DIRECTIONS ▸
1. According to the essay on monuments and memory below, why is the history of monuments often elusive? Answer in one to three sentences.
2. Pick out every line of the records below that contains the string "blue". Case counts.

DOCUMENT ▸
##############################

- Shannon Bontrager
History But Not Memory

Monuments are historical and memorial but not in the way that most people think. Monuments are historical but do not represent history. The historical value of a memorial is its ability to document a place and time when a collective memory was made. Monuments cannot document past events. Maya Lin’s Vietnam Memorial in Washington, D.C., for example, cannot tell us anything about what actually happened in the Vietnam War even though it documents the names of soldiers who died in the conflict. The memorial cannot provide a history of the Vietnam War, but it can provide a history of when and how we remember the conflict. The history of monuments is often elusive because shrines often take the physical shape depicting a historical event leading people to believe that the monument documents an actual incident. But a monuments’ historical value mostly resides in the making of the monument itself, that is to say, in the proposing, financing, constructing, and placing the memorial. After the monument is attached to the pedestal, the history of the monument mostly ends. Monuments hold very little if any historical value when it comes to the actual events that are carved into them because they are not capable of documenting the event. Somewhere around the moment of dedication, the monument’s history ends and its memory begins. That is to say that although a monument cannot represent historical events, it can represent how people remember the past. This kind of collective remembering is called cultural memory and it refers to the way that communities, in an official capacity, choose to remember. Legislators in the state of Georgia have seemingly confused history with memory in their latest overreaching attempts to preserve Confederate monuments.

##############################

RECORDS SUPPLIED ▸
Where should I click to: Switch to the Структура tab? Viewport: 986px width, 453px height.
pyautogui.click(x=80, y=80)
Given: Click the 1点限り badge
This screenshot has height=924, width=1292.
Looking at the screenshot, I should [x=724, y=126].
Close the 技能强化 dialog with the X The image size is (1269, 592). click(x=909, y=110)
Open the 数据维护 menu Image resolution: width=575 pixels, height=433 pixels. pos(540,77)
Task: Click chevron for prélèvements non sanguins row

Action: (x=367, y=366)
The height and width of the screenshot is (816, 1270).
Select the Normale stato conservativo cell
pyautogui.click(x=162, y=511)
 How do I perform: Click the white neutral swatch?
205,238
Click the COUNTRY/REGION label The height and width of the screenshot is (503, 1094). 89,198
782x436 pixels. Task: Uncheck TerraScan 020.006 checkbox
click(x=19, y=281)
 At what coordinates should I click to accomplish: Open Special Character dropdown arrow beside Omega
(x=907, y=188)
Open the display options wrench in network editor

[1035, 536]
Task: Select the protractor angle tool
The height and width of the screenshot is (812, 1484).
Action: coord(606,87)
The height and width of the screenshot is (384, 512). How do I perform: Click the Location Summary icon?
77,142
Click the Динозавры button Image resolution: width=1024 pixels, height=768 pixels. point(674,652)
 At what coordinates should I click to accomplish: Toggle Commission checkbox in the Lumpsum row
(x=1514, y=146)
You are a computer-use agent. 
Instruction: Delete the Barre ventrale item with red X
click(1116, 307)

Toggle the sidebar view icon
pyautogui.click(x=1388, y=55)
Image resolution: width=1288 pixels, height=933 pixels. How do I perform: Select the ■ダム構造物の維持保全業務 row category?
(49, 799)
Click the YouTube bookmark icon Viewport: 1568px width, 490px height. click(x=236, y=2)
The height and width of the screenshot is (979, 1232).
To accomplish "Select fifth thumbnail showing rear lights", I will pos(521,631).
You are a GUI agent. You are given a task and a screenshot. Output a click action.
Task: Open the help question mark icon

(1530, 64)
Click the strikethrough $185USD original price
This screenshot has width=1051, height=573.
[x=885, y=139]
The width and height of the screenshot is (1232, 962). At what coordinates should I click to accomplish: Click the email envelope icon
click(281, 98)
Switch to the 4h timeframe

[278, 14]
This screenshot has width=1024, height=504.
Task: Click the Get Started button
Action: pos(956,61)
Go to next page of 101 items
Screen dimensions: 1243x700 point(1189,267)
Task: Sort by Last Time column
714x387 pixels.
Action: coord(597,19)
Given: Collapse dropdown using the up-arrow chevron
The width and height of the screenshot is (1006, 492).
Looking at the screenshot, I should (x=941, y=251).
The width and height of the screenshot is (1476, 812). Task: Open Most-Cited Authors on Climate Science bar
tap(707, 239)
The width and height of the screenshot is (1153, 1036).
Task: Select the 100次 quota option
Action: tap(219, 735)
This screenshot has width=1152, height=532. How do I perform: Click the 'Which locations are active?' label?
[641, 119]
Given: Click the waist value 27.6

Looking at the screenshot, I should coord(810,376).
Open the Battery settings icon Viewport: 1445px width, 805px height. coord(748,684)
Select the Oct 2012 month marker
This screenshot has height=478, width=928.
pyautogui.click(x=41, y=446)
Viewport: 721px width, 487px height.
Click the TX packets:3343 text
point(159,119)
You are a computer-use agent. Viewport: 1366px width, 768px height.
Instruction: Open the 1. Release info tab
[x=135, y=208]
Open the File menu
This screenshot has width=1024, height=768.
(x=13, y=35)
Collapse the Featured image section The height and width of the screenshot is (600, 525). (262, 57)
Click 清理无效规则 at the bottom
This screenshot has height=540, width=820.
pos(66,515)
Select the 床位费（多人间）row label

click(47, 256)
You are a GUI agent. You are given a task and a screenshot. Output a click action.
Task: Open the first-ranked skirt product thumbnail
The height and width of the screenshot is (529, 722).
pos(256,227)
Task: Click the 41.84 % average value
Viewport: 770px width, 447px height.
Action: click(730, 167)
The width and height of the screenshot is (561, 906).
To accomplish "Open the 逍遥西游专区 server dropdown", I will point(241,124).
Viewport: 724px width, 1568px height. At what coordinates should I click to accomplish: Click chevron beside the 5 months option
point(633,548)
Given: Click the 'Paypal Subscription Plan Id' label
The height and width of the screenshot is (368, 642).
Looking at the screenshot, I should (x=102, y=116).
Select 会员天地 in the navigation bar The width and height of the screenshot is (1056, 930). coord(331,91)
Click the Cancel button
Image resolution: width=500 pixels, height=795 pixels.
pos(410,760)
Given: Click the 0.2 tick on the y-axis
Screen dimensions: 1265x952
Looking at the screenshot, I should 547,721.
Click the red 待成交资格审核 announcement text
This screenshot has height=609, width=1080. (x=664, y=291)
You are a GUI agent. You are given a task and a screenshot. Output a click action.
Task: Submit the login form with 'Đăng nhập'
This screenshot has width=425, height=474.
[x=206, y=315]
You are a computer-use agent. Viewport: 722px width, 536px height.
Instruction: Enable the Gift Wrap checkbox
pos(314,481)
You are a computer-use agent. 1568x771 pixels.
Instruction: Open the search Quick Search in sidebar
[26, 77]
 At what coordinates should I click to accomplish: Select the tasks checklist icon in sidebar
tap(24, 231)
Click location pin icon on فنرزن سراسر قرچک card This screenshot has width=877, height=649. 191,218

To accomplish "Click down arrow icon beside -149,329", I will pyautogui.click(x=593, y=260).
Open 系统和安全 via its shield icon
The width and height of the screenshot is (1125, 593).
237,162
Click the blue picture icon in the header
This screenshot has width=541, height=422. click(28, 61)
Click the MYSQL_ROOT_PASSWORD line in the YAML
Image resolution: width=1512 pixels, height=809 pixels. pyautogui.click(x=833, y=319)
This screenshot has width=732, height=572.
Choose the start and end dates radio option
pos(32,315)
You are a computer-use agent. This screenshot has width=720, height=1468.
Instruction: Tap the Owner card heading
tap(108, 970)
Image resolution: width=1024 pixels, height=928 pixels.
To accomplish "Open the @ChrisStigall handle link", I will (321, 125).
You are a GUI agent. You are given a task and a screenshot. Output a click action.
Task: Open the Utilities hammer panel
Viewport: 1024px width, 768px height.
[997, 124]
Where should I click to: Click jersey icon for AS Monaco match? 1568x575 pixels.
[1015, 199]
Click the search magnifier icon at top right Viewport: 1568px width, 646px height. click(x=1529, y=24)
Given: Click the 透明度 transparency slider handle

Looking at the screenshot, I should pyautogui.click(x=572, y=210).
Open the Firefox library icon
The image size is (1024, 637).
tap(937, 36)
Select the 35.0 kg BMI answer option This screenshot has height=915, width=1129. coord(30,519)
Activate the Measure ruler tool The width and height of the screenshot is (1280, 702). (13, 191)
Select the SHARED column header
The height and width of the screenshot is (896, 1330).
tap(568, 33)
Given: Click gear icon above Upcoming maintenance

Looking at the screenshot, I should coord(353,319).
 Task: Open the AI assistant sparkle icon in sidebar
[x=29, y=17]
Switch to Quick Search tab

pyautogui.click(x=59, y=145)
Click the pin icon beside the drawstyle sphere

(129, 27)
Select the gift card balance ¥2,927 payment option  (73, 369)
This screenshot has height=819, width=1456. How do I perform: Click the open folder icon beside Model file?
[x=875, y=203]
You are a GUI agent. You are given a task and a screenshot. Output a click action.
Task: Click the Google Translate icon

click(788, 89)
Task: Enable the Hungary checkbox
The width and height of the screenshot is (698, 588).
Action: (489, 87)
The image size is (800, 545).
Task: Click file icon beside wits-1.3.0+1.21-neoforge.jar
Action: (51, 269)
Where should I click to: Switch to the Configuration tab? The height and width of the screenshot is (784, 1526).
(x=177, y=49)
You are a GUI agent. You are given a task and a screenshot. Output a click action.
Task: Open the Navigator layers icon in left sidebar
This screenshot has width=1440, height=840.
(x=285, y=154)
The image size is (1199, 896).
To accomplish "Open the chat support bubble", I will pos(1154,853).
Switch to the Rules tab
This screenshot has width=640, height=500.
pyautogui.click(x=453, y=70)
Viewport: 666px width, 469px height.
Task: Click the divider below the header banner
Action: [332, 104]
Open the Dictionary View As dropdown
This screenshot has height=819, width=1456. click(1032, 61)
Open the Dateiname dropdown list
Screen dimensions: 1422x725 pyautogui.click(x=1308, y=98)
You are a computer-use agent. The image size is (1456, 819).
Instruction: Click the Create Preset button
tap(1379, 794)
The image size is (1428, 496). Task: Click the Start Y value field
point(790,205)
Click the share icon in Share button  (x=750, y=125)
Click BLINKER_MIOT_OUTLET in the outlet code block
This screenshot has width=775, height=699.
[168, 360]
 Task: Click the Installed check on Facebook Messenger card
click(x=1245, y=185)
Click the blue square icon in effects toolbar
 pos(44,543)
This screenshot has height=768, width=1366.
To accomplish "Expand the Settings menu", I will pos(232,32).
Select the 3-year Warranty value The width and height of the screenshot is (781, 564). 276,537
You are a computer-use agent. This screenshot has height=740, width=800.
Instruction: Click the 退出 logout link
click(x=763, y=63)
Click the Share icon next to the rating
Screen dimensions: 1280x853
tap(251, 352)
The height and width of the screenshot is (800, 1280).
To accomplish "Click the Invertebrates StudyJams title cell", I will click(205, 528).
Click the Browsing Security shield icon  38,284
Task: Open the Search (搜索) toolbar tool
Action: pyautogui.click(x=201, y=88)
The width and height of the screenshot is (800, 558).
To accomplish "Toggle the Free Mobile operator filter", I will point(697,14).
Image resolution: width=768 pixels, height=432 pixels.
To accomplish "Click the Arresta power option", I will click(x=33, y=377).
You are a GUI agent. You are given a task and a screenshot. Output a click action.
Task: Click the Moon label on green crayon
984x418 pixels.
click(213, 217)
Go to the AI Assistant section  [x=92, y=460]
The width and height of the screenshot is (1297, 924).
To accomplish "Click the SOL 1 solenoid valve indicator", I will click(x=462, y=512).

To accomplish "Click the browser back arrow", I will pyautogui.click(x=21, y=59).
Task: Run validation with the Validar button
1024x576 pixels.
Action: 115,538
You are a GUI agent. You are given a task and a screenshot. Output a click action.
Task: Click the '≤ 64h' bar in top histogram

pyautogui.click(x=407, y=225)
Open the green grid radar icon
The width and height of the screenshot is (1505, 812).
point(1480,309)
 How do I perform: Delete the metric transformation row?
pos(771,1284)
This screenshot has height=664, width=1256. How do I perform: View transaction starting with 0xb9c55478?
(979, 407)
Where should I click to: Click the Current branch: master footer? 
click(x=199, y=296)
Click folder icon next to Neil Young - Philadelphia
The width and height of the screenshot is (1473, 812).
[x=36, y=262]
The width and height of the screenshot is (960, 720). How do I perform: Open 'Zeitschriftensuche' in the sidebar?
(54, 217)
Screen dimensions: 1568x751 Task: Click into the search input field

##############################

TASK RESPONSES ▸
1. Monuments often take a physical shape that depicts a historical event. That leads people to believe the monument documents an actual incident.

2.
Click the blue picture icon in the header
Click the blue square icon in effects toolbar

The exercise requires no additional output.